_RECORD SET_
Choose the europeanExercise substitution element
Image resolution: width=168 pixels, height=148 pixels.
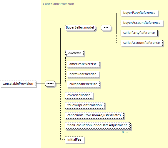tap(83, 84)
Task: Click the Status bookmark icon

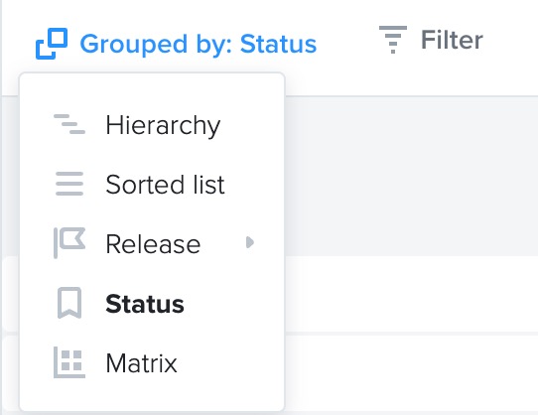Action: [69, 303]
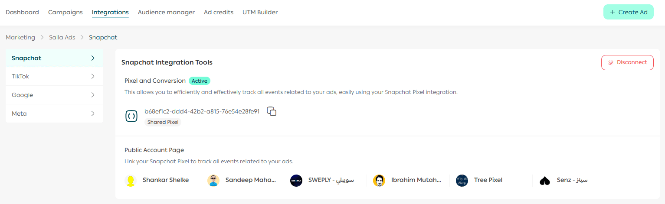Screen dimensions: 665x204
Task: Navigate to Marketing breadcrumb
Action: coord(20,37)
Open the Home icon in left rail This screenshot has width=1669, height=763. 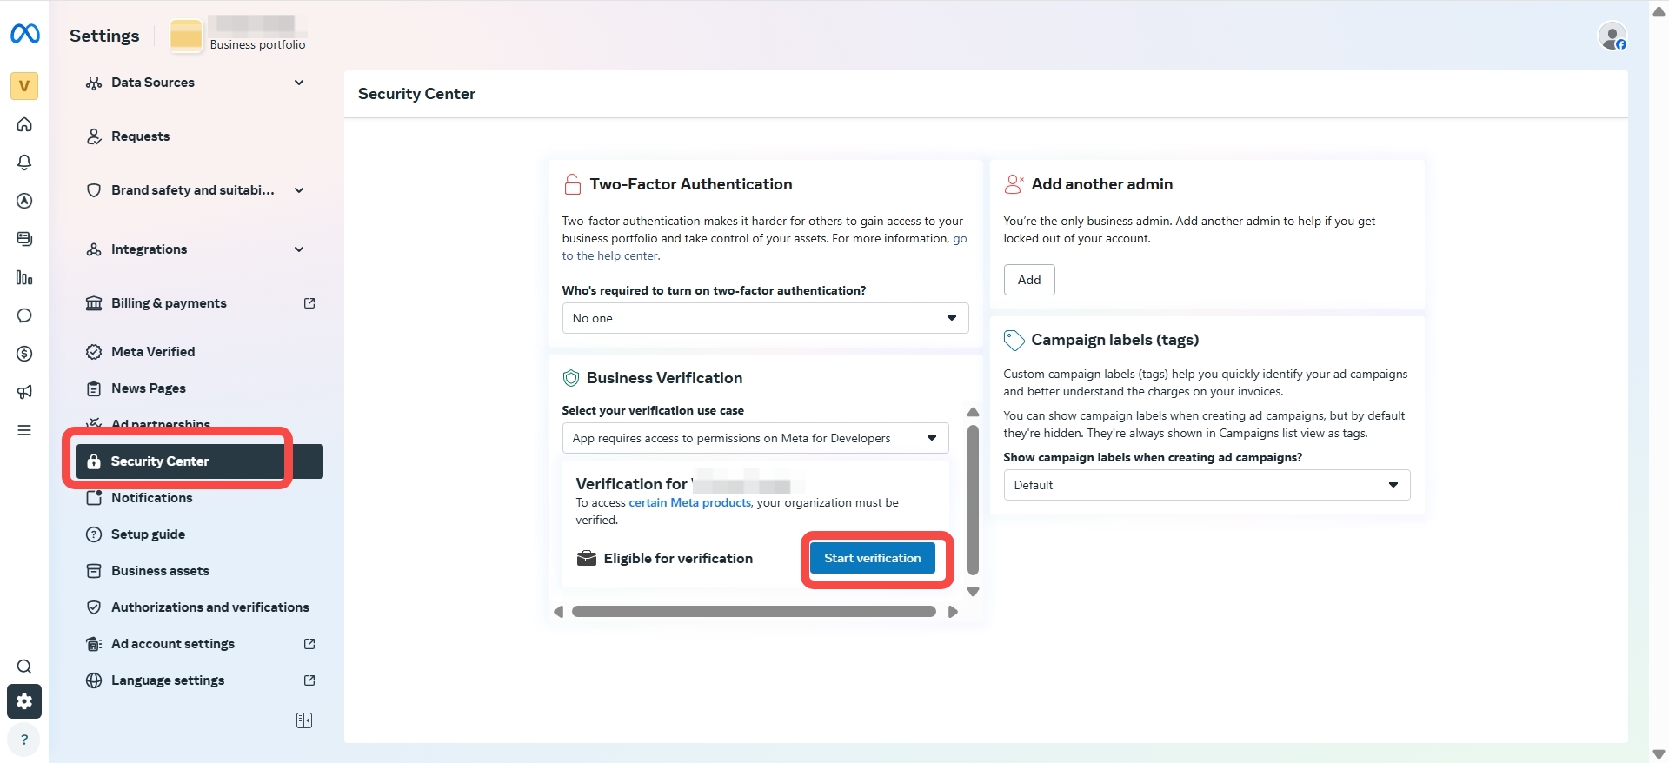click(x=24, y=124)
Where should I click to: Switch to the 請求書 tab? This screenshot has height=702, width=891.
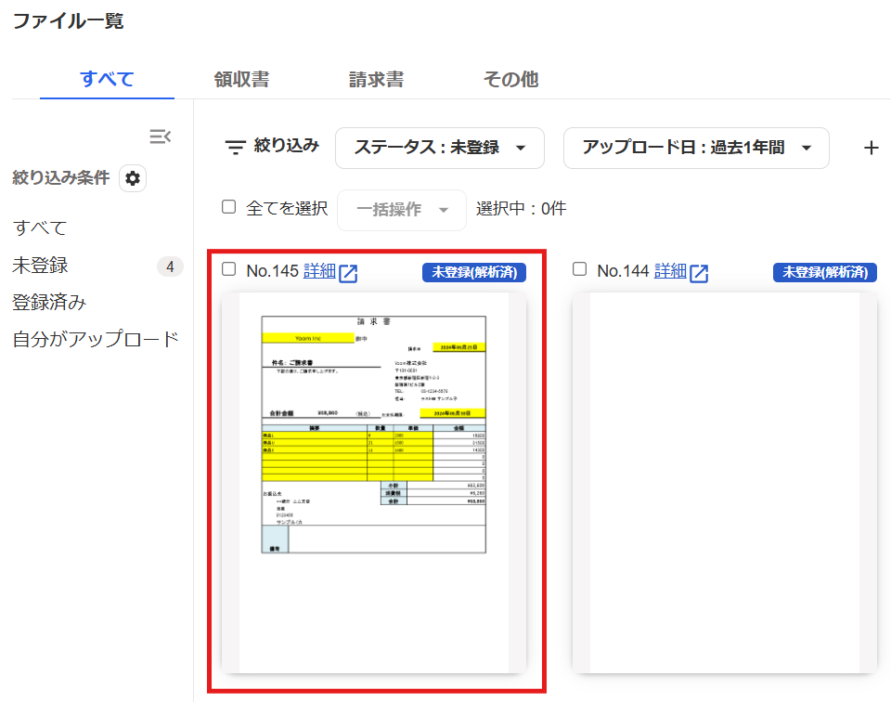[376, 80]
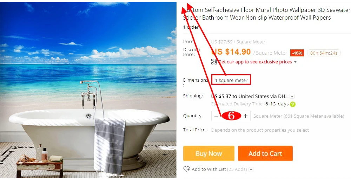Viewport: 351px width, 180px height.
Task: Click the product title text
Action: 267,14
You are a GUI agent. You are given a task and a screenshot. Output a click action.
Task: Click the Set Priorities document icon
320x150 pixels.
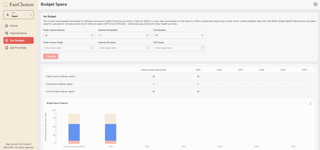(7, 48)
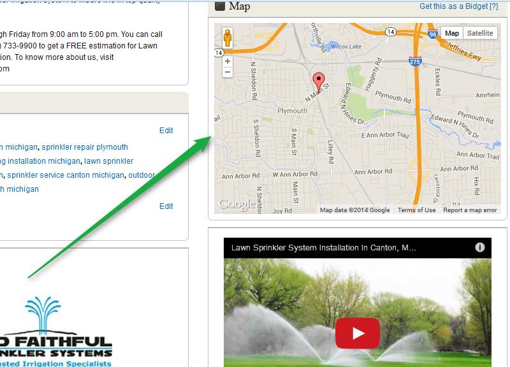The height and width of the screenshot is (367, 510).
Task: Click the red location pin on map
Action: click(318, 82)
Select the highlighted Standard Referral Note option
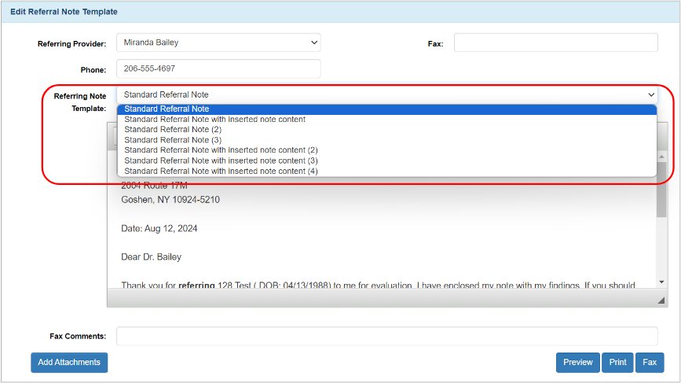The image size is (681, 384). 167,109
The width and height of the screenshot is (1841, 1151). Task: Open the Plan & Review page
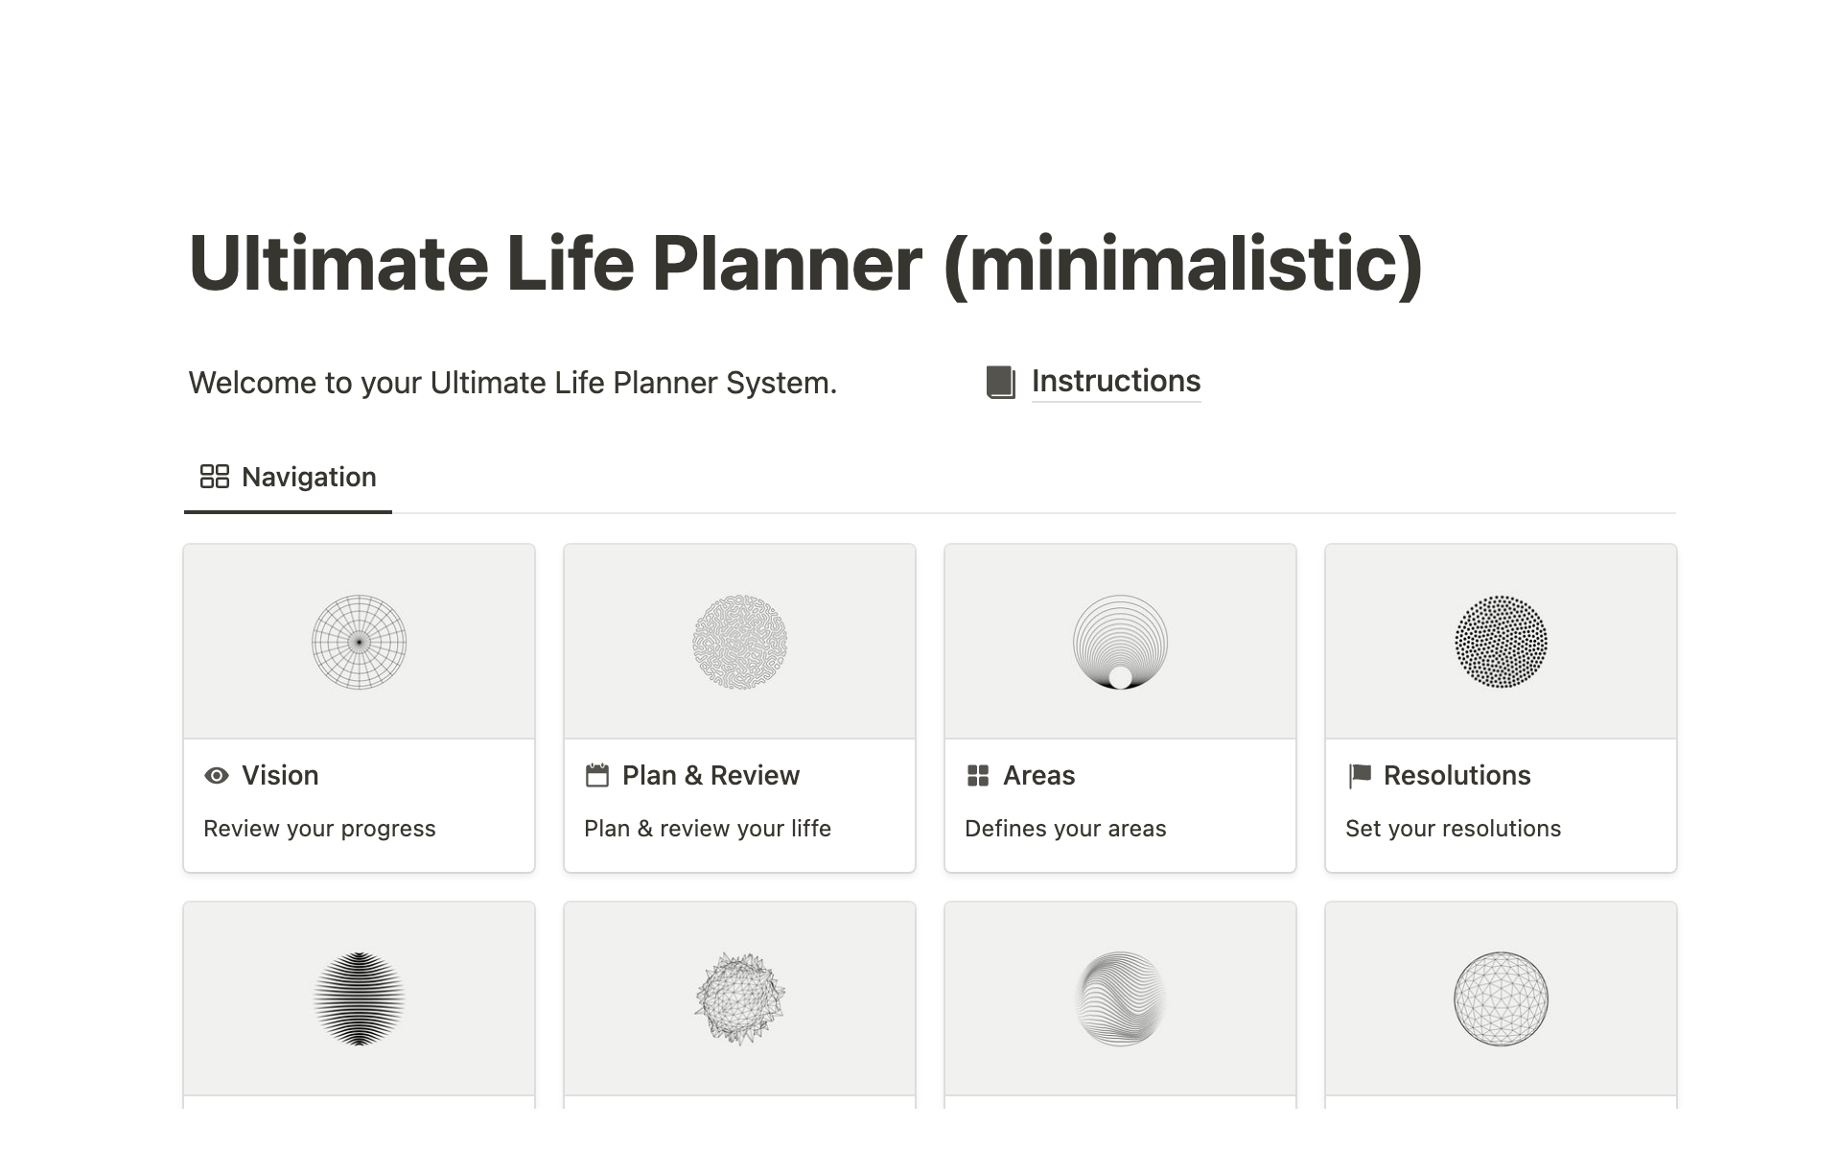[x=711, y=775]
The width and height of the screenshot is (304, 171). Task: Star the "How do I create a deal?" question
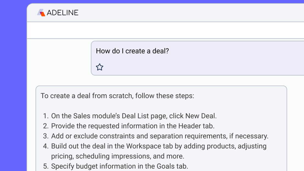tap(100, 67)
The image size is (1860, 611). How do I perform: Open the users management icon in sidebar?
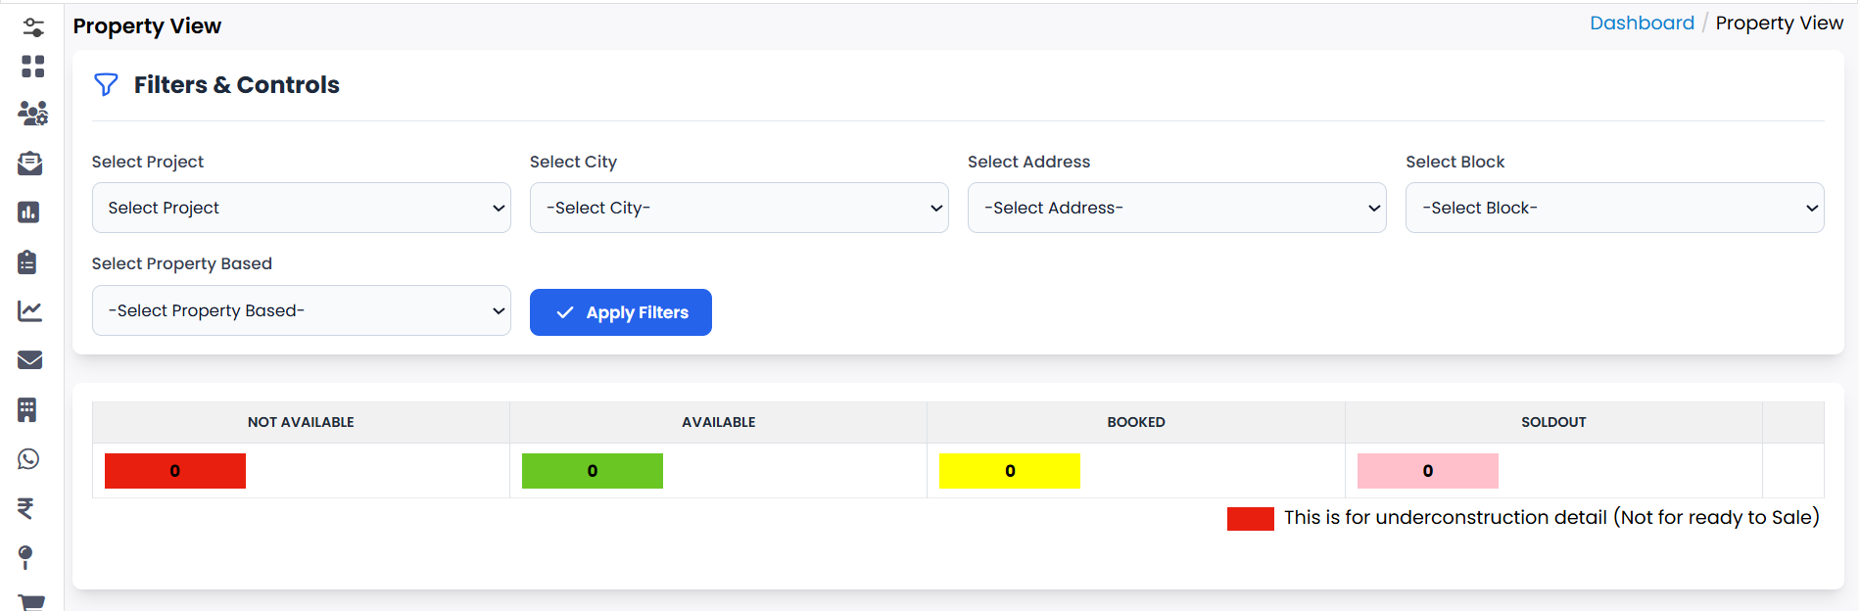(x=32, y=114)
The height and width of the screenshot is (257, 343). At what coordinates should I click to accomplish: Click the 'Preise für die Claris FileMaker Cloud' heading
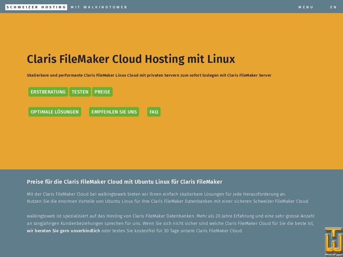124,182
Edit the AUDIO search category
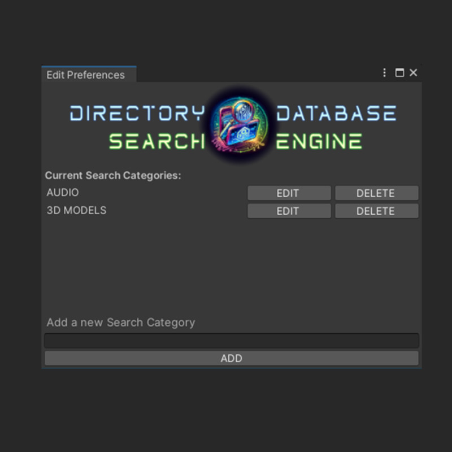452x452 pixels. pos(289,193)
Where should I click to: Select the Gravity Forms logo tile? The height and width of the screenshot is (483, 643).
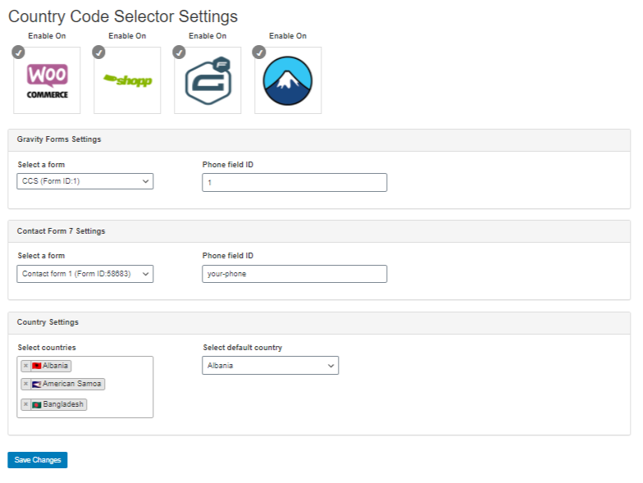click(207, 80)
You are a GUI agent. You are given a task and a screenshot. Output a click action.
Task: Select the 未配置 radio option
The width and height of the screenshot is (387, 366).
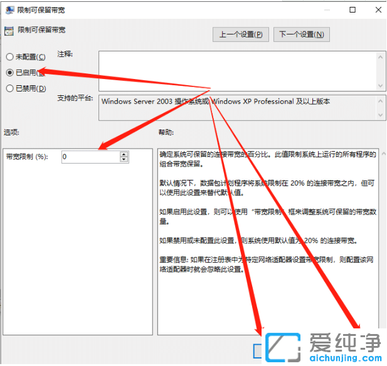tap(9, 57)
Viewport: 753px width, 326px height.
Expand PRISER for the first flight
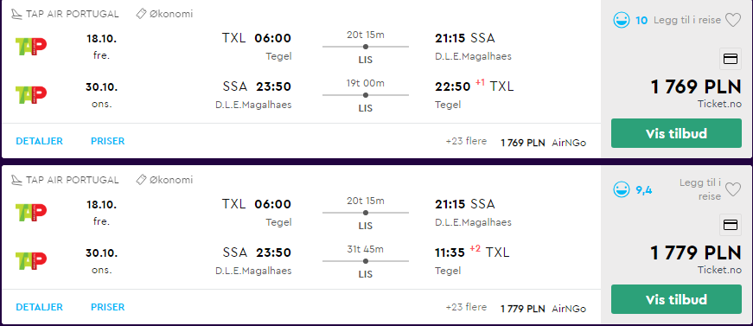[x=107, y=141]
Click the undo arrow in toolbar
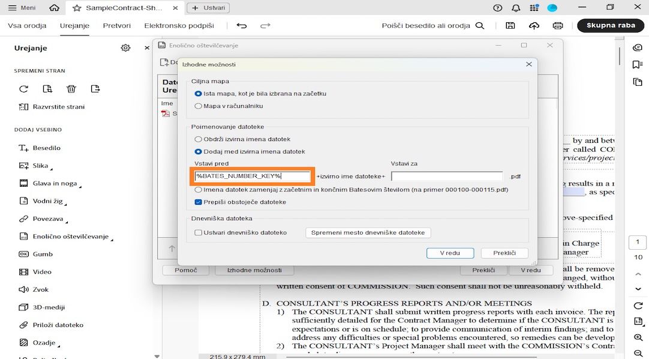 (x=241, y=26)
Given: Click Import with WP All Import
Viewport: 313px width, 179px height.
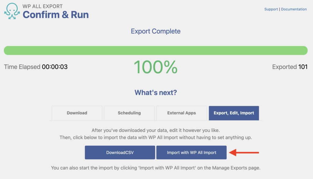Looking at the screenshot, I should (191, 153).
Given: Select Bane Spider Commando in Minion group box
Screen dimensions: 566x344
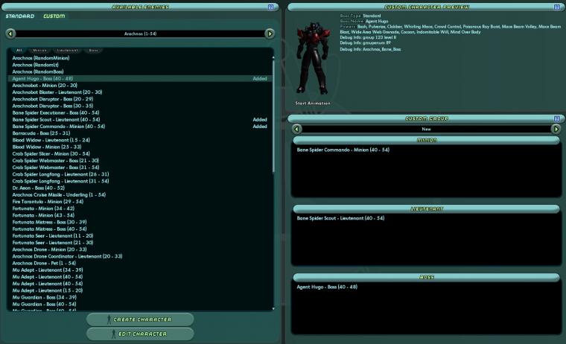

_TRY IT_
Without including any pictures, set down word for word every line from the one containing "Viewport: 313px width, 179px height." through the last line of the material.

_EXERCISE ANSWER_
Viewport: 313px width, 179px height.
Looking at the screenshot, I should (191, 153).
Given: Select Bane Spider Commando in Minion group box
Screen dimensions: 566x344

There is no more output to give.